I thought about skipping today, after all, I got forgot to schedule a post for this morning, then I came home late and then I was busy doing other things and now it’s 11:38pm and I thought to myself, “self, why are you doing this?” but, I’ve given myself this challenge so it must be seen through!
So, here, without further ado, another thing I love. One of my most recent poem finds…

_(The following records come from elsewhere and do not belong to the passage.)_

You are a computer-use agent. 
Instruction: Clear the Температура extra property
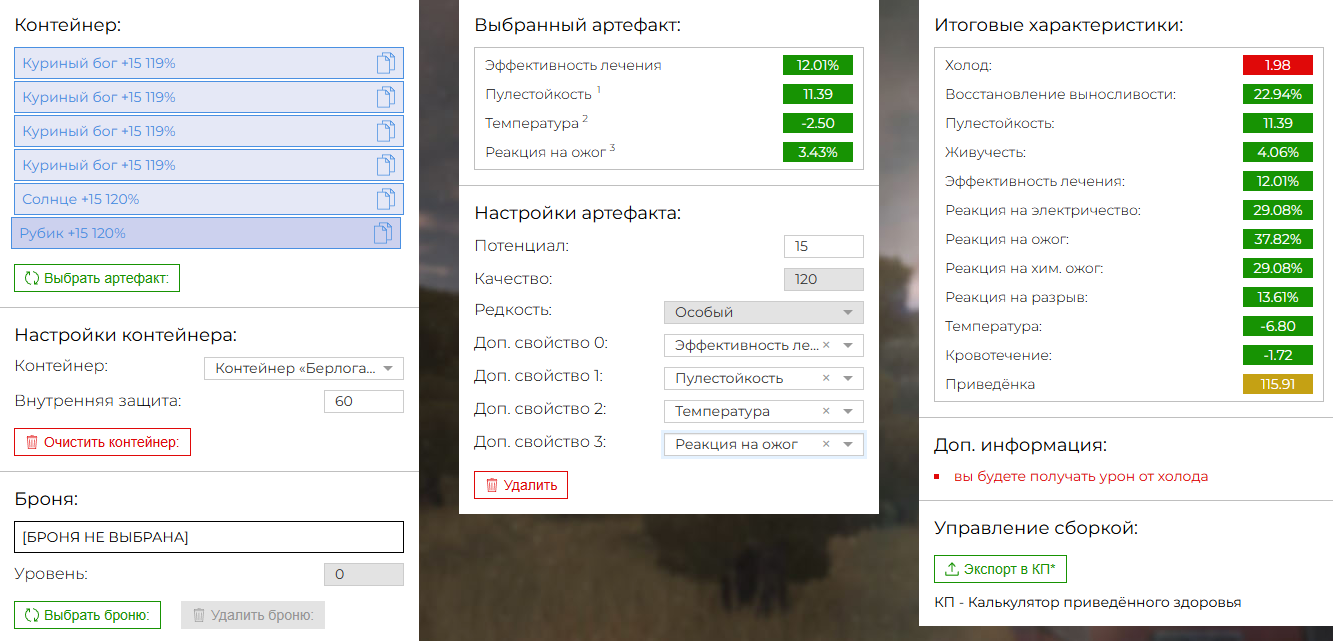click(826, 412)

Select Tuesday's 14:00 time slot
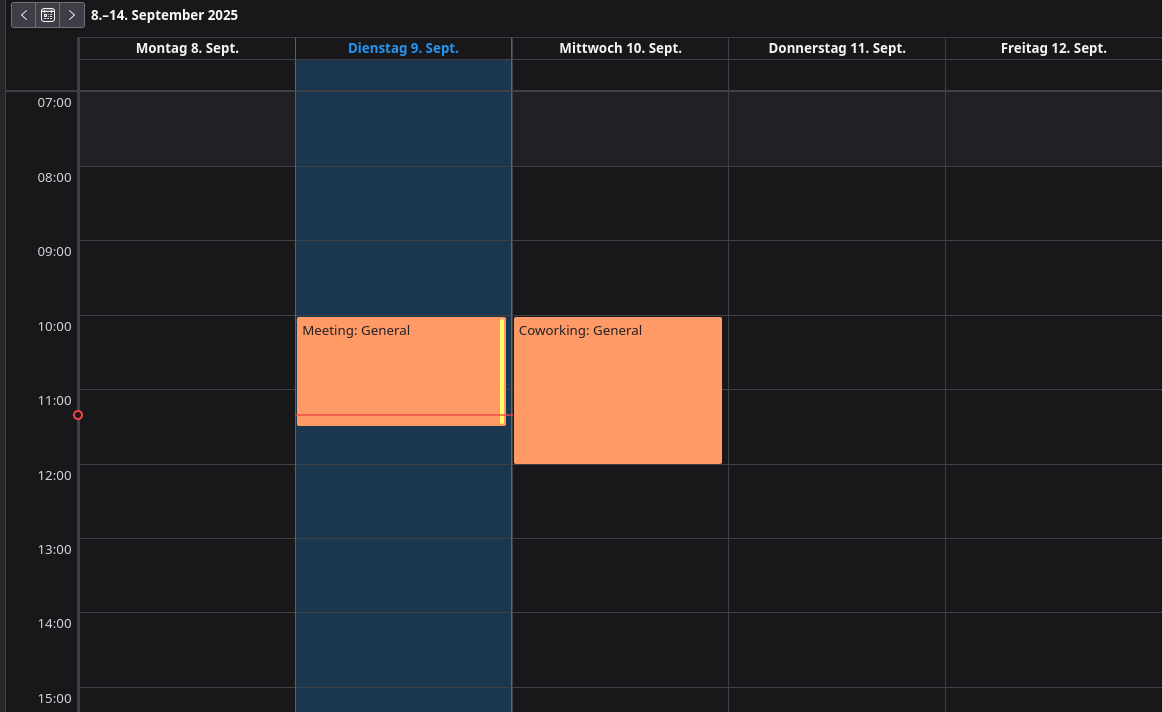[403, 651]

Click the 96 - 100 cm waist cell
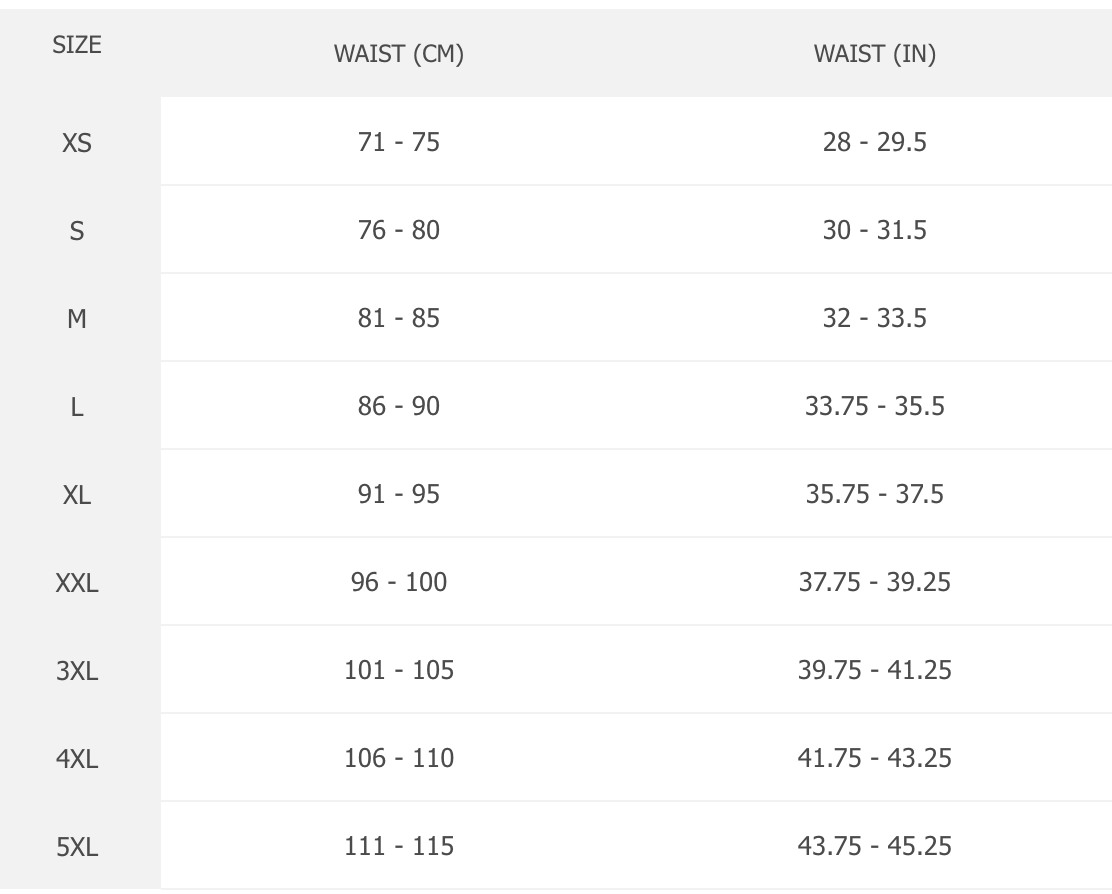pyautogui.click(x=399, y=582)
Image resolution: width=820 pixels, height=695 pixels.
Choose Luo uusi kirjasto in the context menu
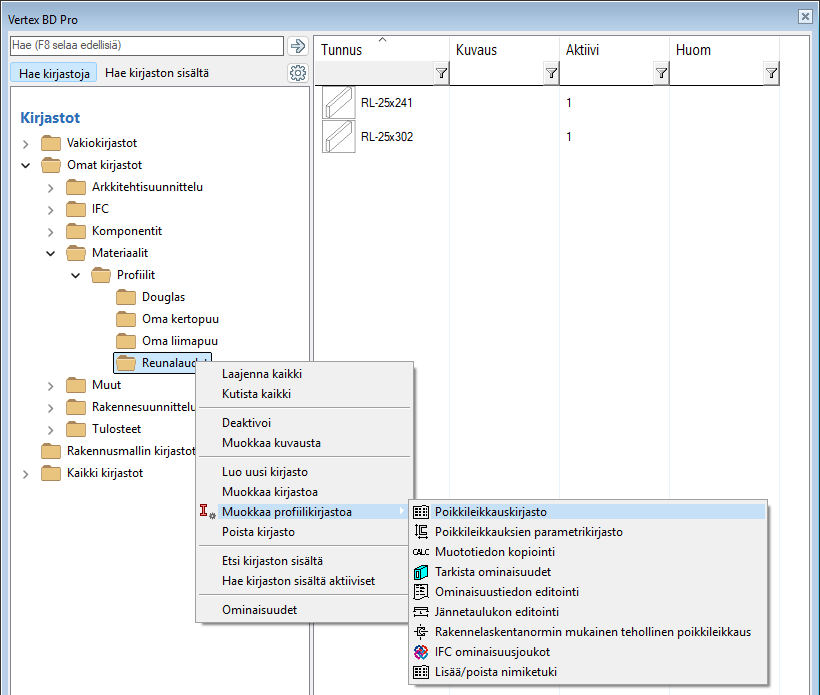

Love’s Philosophy by Percy Shelley
The fountains mingle with the river,
And the rivers with the ocean;
The winds of heaven mix forever
With a sweet emotion;
Nothing in the world is single;
All things by a law divine
In another’s being mingle–
Why not I with thine?
See, the mountains kiss high heaven,
And the waves clasp one another;
No sister flower could be forgiven
If it disdained its brother;
And the sunlight clasps the earth,
And the moonbeams kiss the sea;–
What are all these kissings worth,
If thou kiss not me?
On repeat: When Love Came Down by Point of Grace
For the past month I’ve been in a strange mood. I have been feeling pensive. Perhaps it’s because winter has come and I’m missing the sun, perhaps it’s other things that I can’t quite articulate. Whatever it is it’s been taking me to the dark places. But darkness shows the stars* and stargazing is one of my favourite things.
Anyway, here is a poem to make you sad and a picture of trees to make you happy.
I am caged in by expectations,
Shackled by hopes and dreams.
My present and my future are planned;
My ending written.
I am artificial intelligence.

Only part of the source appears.